BEYAZ KADAYIF
İnci Beşoğul
17. yy Osmanlı mutfağından
Evvelâ gayet mahir kadayıfçıya bir yassı sepete yahut tepsiye kadar yetecek kadayıf döktürüp, ondan sonra 1200 gram taze tereyağını eritip o kadayıfı bir münasip tepsiye güzelce döşedikten sonra, o yağdan üzerine çıkacaracak kadar koyup, orta ateş üzerine oturtulur.
Daha sonra Şam nebatından yahut peynir şekerinden, bunlan güzelce kestirip sıcak sıcak kadayıfın üzerine çıkıncaya kadar koyup (5-6) dakika ateşte tuttuktan sonra indirip, şerbetini çekince bir miktar bekletilip, ondan sonra servis yapılır.
(Filhakika vücuhile nazik olup sair nevilerinden alâ olduğunda iştibah buvurulmaya.
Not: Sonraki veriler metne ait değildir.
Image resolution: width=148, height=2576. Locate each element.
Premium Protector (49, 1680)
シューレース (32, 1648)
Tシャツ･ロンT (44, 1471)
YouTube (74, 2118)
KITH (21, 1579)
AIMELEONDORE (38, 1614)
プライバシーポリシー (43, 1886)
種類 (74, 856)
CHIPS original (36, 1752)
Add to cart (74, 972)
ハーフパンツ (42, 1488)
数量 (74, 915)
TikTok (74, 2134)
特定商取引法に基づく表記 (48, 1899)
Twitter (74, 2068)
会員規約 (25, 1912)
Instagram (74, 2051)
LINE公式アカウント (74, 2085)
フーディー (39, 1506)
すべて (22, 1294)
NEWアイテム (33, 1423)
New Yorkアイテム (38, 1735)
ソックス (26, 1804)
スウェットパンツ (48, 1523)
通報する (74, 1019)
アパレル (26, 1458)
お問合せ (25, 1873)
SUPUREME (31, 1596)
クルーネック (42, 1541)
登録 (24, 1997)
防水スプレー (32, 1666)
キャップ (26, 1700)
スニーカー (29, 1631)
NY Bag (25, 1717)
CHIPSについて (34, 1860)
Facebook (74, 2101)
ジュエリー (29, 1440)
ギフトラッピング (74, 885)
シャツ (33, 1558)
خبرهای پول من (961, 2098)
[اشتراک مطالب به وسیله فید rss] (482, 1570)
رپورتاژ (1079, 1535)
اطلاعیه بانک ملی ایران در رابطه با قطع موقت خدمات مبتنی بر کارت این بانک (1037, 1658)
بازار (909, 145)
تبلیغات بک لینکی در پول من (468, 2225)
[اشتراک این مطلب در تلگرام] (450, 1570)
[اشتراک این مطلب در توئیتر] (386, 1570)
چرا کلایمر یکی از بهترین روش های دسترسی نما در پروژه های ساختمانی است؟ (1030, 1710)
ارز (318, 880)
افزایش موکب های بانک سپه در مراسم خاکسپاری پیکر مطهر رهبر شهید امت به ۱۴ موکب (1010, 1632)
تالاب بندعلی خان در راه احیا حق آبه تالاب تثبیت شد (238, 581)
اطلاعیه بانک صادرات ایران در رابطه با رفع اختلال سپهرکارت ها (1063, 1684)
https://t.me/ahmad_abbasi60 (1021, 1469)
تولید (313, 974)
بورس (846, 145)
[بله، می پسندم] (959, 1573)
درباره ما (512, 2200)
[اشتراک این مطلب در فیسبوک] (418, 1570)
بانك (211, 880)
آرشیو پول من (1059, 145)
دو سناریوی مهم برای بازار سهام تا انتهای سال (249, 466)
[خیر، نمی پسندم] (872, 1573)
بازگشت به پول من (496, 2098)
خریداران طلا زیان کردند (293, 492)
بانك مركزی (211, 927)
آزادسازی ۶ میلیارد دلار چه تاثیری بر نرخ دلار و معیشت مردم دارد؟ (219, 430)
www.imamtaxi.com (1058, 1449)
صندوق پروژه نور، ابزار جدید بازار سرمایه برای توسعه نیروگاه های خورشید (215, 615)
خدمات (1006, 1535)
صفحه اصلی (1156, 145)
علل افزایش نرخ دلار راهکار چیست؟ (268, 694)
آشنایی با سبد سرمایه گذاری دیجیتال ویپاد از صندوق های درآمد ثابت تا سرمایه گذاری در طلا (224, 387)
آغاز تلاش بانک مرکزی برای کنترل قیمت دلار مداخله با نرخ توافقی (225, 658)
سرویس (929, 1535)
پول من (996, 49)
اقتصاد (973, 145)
Ancak herbirinde başka letafet ve renginde ve ta'mı lezzetinde birbirine mugayereti olup lâkin aslı asil tabh olunan ev kadayıflarında olan çeşni bulunmayup bir gayri nazik ve latif ve nadide yollu bir şey olmakla hak budur ki pek naziktir.)
Eğer murad olunursa, kaymaktan dizip, Fiyyum gülâbı (aktarlarda bulunur) konursa gavet güzel olur.
Not: Bu hepsinden alâ ve saraya mahsus idi. Ondan sonra taşrada dahi olmayıp merhum ve mağfurünleh Sultan Mahmud tabeserah hazretleri (1730-1754) (Birinci "Sultan Mahmud bin ikinci Sultan Mustafa) zamanında sarayda pişirilmiştir.